§ **Your task**
Output all of the records again, exactly as written.

#### Data section

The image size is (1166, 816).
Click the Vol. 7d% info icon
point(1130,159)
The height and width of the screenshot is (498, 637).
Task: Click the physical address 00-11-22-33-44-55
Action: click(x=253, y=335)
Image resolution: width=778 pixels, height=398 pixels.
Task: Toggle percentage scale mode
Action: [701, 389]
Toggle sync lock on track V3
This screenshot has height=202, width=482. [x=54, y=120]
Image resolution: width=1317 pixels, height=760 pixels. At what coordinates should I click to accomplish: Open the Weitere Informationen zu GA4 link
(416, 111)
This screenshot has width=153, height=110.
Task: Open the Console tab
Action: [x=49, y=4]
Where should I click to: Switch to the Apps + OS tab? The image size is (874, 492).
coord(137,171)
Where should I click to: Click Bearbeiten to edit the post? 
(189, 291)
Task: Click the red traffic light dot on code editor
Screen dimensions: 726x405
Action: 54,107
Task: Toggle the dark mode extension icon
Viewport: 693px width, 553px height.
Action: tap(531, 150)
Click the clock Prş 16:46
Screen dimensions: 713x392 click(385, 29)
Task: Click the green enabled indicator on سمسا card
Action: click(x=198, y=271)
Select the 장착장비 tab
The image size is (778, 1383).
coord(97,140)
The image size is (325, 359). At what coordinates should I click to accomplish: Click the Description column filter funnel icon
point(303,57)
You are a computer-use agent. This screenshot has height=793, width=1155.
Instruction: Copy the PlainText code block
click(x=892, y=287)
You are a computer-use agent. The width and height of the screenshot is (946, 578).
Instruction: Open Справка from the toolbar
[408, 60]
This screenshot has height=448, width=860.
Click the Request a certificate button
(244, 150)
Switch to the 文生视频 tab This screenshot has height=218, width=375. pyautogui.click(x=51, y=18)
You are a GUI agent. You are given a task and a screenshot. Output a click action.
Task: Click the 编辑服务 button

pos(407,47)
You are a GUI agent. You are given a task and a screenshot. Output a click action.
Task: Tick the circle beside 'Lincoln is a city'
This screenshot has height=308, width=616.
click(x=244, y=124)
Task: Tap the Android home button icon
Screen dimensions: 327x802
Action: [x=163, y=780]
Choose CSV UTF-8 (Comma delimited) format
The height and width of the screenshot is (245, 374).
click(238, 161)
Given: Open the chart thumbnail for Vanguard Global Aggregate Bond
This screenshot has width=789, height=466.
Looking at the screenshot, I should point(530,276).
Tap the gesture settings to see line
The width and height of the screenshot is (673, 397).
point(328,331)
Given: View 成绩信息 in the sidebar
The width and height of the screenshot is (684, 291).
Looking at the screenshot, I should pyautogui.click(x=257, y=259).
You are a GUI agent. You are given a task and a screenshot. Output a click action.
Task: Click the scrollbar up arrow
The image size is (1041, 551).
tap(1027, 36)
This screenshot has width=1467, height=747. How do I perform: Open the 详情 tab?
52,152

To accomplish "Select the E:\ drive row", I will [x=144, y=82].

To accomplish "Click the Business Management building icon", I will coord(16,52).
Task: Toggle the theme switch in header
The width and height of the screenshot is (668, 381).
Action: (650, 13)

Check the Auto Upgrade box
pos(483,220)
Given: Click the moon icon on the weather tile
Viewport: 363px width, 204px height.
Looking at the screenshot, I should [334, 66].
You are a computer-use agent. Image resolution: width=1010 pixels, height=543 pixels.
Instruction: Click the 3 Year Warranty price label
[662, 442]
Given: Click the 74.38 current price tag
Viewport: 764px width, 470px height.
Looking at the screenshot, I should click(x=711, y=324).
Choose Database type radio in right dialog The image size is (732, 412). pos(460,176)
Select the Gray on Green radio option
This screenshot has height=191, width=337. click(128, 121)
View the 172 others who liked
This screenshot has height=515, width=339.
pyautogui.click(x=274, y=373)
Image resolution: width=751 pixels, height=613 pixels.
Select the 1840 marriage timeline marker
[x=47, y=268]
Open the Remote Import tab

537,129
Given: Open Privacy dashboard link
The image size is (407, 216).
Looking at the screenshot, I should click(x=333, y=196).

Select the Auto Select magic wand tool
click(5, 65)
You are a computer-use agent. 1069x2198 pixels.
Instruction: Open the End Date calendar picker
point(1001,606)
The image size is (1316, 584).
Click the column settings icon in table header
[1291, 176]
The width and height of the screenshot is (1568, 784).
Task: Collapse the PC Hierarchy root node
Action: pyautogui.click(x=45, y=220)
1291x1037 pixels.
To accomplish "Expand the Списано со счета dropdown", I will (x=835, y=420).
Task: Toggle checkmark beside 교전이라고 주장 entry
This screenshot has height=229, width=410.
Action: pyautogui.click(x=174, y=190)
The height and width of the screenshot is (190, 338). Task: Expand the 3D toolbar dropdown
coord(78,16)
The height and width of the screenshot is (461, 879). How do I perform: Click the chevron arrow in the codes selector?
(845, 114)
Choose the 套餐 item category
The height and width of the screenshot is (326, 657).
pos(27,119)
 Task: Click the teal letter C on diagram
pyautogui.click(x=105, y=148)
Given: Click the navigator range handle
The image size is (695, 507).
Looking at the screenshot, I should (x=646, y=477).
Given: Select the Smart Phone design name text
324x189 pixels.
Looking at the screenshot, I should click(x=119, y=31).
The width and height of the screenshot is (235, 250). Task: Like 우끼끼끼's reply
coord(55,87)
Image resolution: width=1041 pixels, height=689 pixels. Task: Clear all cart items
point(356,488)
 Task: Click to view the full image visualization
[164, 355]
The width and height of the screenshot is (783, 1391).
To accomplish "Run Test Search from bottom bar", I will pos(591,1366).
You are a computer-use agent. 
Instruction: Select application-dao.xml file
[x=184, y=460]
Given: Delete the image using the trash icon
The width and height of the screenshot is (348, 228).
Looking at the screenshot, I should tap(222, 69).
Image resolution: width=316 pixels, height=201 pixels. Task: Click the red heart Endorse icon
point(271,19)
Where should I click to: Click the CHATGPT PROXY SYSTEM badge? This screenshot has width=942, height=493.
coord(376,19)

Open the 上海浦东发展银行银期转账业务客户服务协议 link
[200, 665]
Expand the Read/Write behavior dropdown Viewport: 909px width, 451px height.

########

§ **Response to the exercise**
The image size is (1166, 816).
Click the Vol. 7d% info icon
point(1130,159)
The height and width of the screenshot is (498, 637).
Task: Click the physical address 00-11-22-33-44-55
Action: click(x=253, y=335)
Image resolution: width=778 pixels, height=398 pixels.
Task: Toggle percentage scale mode
Action: [701, 389]
Toggle sync lock on track V3
This screenshot has height=202, width=482. [x=54, y=120]
Image resolution: width=1317 pixels, height=760 pixels. At what coordinates should I click to accomplish: Open the Weitere Informationen zu GA4 link
(416, 111)
This screenshot has width=153, height=110.
Task: Open the Console tab
Action: [x=49, y=4]
Where should I click to: Switch to the Apps + OS tab? The image size is (874, 492).
coord(137,171)
Where should I click to: Click Bearbeiten to edit the post? 
(189, 291)
Task: Click the red traffic light dot on code editor
Screen dimensions: 726x405
Action: 54,107
Task: Toggle the dark mode extension icon
Viewport: 693px width, 553px height.
Action: tap(531, 150)
Click the clock Prş 16:46
Screen dimensions: 713x392 click(385, 29)
Task: Click the green enabled indicator on سمسا card
Action: click(x=198, y=271)
Select the 장착장비 tab
The image size is (778, 1383).
coord(97,140)
The image size is (325, 359). At what coordinates should I click to accomplish: Click the Description column filter funnel icon
point(303,57)
You are a computer-use agent. This screenshot has height=793, width=1155.
Instruction: Copy the PlainText code block
click(x=892, y=287)
You are a computer-use agent. The width and height of the screenshot is (946, 578).
Instruction: Open Справка from the toolbar
[408, 60]
This screenshot has height=448, width=860.
Click the Request a certificate button
(244, 150)
Switch to the 文生视频 tab This screenshot has height=218, width=375. pyautogui.click(x=51, y=18)
You are a GUI agent. You are given a task and a screenshot. Output a click action.
Task: Click the 编辑服务 button

pos(407,47)
You are a GUI agent. You are given a task and a screenshot. Output a click action.
Task: Tick the circle beside 'Lincoln is a city'
This screenshot has height=308, width=616.
click(x=244, y=124)
Task: Tap the Android home button icon
Screen dimensions: 327x802
Action: [x=163, y=780]
Choose CSV UTF-8 (Comma delimited) format
The height and width of the screenshot is (245, 374).
click(238, 161)
Given: Open the chart thumbnail for Vanguard Global Aggregate Bond
This screenshot has width=789, height=466.
Looking at the screenshot, I should point(530,276).
Tap the gesture settings to see line
The width and height of the screenshot is (673, 397).
point(328,331)
Given: View 成绩信息 in the sidebar
The width and height of the screenshot is (684, 291).
Looking at the screenshot, I should pyautogui.click(x=257, y=259).
You are a GUI agent. You are given a task and a screenshot. Output a click action.
Task: Click the scrollbar up arrow
The image size is (1041, 551).
tap(1027, 36)
This screenshot has width=1467, height=747. How do I perform: Open the 详情 tab?
52,152

To accomplish "Select the E:\ drive row", I will [x=144, y=82].

To accomplish "Click the Business Management building icon", I will coord(16,52).
Task: Toggle the theme switch in header
The width and height of the screenshot is (668, 381).
Action: (650, 13)

Check the Auto Upgrade box
pos(483,220)
Given: Click the moon icon on the weather tile
Viewport: 363px width, 204px height.
Looking at the screenshot, I should [334, 66].
You are a computer-use agent. Image resolution: width=1010 pixels, height=543 pixels.
Instruction: Click the 3 Year Warranty price label
[662, 442]
Given: Click the 74.38 current price tag
Viewport: 764px width, 470px height.
Looking at the screenshot, I should click(x=711, y=324).
Choose Database type radio in right dialog The image size is (732, 412). pos(460,176)
Select the Gray on Green radio option
This screenshot has height=191, width=337. click(128, 121)
View the 172 others who liked
This screenshot has height=515, width=339.
pyautogui.click(x=274, y=373)
Image resolution: width=751 pixels, height=613 pixels.
Select the 1840 marriage timeline marker
[x=47, y=268]
Open the Remote Import tab

537,129
Given: Open Privacy dashboard link
The image size is (407, 216).
Looking at the screenshot, I should click(x=333, y=196).

Select the Auto Select magic wand tool
click(5, 65)
You are a computer-use agent. 1069x2198 pixels.
Instruction: Open the End Date calendar picker
point(1001,606)
The image size is (1316, 584).
Click the column settings icon in table header
[1291, 176]
The width and height of the screenshot is (1568, 784).
Task: Collapse the PC Hierarchy root node
Action: pyautogui.click(x=45, y=220)
1291x1037 pixels.
To accomplish "Expand the Списано со счета dropdown", I will (x=835, y=420).
Task: Toggle checkmark beside 교전이라고 주장 entry
This screenshot has height=229, width=410.
Action: pyautogui.click(x=174, y=190)
The height and width of the screenshot is (190, 338). Task: Expand the 3D toolbar dropdown
coord(78,16)
The height and width of the screenshot is (461, 879). How do I perform: Click the chevron arrow in the codes selector?
(845, 114)
Choose the 套餐 item category
The height and width of the screenshot is (326, 657).
pos(27,119)
 Task: Click the teal letter C on diagram
pyautogui.click(x=105, y=148)
Given: Click the navigator range handle
The image size is (695, 507).
Looking at the screenshot, I should (x=646, y=477).
Given: Select the Smart Phone design name text
324x189 pixels.
Looking at the screenshot, I should click(x=119, y=31).
The width and height of the screenshot is (235, 250). Task: Like 우끼끼끼's reply
coord(55,87)
Image resolution: width=1041 pixels, height=689 pixels. Task: Clear all cart items
point(356,488)
 Task: Click to view the full image visualization
[164, 355]
The width and height of the screenshot is (783, 1391).
To accomplish "Run Test Search from bottom bar", I will pos(591,1366).
You are a computer-use agent. 
Instruction: Select application-dao.xml file
[x=184, y=460]
Given: Delete the image using the trash icon
The width and height of the screenshot is (348, 228).
Looking at the screenshot, I should tap(222, 69).
Image resolution: width=316 pixels, height=201 pixels. Task: Click the red heart Endorse icon
point(271,19)
Where should I click to: Click the CHATGPT PROXY SYSTEM badge? This screenshot has width=942, height=493.
coord(376,19)

Open the 上海浦东发展银行银期转账业务客户服务协议 link
[200, 665]
Expand the Read/Write behavior dropdown Viewport: 909px width, 451px height.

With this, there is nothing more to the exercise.